# goblin skinner



## hellize (Mar 10, 2019)

Greetings everyone,

I have a little necker to show. 
Handy little fellow and ideal companion for longer walks in the forest or on mountain hikes. Helpful at peeling an apple, when you sit on a fallen tree trunk at lunch time, while goblins are lurking behind you in the bushes. Carving stuff into a stick to pass time in the hung up cage waiting for the water to boil up in the huge cauldron, after the goblins rushed you and dragged you away to their cave in the thick woods.
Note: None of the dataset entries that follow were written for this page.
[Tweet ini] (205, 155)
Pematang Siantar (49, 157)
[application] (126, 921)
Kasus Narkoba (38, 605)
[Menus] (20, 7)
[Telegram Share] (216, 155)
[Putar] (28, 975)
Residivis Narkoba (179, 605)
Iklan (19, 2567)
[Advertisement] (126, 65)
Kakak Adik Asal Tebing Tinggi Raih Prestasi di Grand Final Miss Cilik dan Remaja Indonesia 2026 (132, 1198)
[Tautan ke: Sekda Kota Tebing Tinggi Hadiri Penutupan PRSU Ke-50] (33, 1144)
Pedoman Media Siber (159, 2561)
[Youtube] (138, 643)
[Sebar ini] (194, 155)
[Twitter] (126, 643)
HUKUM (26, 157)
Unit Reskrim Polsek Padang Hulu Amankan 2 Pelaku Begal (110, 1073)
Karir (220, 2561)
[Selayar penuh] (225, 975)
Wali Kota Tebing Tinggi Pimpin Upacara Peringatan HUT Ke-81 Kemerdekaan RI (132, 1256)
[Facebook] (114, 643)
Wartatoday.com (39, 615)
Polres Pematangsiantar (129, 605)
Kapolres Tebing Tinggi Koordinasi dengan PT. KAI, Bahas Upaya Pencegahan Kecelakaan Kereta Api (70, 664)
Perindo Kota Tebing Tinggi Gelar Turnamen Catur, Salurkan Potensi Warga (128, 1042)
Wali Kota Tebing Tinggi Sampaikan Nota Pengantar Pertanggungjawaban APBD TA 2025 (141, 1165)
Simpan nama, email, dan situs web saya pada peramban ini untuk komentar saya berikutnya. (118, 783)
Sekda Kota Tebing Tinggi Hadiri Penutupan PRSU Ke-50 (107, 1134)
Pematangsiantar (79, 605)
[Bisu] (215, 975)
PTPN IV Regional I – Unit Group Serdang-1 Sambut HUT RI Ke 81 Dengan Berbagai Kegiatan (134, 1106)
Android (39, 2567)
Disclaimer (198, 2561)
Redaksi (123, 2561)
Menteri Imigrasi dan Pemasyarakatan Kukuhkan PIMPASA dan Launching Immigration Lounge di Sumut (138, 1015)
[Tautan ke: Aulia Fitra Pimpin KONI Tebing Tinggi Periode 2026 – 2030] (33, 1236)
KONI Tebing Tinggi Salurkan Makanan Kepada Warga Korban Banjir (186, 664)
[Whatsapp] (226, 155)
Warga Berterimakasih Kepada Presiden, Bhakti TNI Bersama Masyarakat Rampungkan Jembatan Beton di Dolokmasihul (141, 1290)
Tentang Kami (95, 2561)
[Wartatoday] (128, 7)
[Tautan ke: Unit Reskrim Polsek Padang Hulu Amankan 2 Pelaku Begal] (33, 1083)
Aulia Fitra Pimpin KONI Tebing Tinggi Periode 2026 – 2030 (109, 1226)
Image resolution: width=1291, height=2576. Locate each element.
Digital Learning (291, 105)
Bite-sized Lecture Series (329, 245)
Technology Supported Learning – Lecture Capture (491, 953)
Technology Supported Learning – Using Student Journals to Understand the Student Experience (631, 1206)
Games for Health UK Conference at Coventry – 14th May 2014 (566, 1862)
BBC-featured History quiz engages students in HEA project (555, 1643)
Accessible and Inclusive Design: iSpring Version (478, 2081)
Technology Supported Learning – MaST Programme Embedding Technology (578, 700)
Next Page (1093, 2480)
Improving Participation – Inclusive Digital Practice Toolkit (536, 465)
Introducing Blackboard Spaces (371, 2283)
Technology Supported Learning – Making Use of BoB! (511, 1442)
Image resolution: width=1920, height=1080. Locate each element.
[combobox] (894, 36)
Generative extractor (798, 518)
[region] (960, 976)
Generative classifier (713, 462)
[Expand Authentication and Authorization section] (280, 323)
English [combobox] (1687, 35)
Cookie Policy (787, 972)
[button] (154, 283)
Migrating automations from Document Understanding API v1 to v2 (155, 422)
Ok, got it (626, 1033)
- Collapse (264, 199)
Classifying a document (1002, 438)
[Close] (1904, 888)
Guess who's coming to dinner?! And finally eviscerating those pesky goblins with great delight, after you manage to free yourself from their primitive cage, thanks also to your trusty little knife and a well developed frontal lobe
it is 20 cm/ 7.9 inch long, the blade is 10 cm/ 3.9 inch long, 30 mm/ 1.2 inch wide. It is forged of 5160 and 1.2516 steels. The handle is made of deer antler and leather disks.
The sheath is made of 4 mm/ 0.16 inch thick, sturdy cowhide.


----------



## daveb (Mar 10, 2019)

A Halloween knife?


----------



## hellize (Mar 10, 2019)

daveb said:


> A Halloween knife?


A knife for every occasion


----------



## milkbaby (Mar 12, 2019)

Nice knife! But not approved by PETOG: People for the Ethical Treatment Of Goblins.


----------



## hellize (Mar 13, 2019)

milkbaby said:


> Nice knife! But not approved by PETOG: People for the Ethical Treatment Of Goblins.


Hehe, yeah, this new, brave world is getting more and more over regulated, day by day.


----------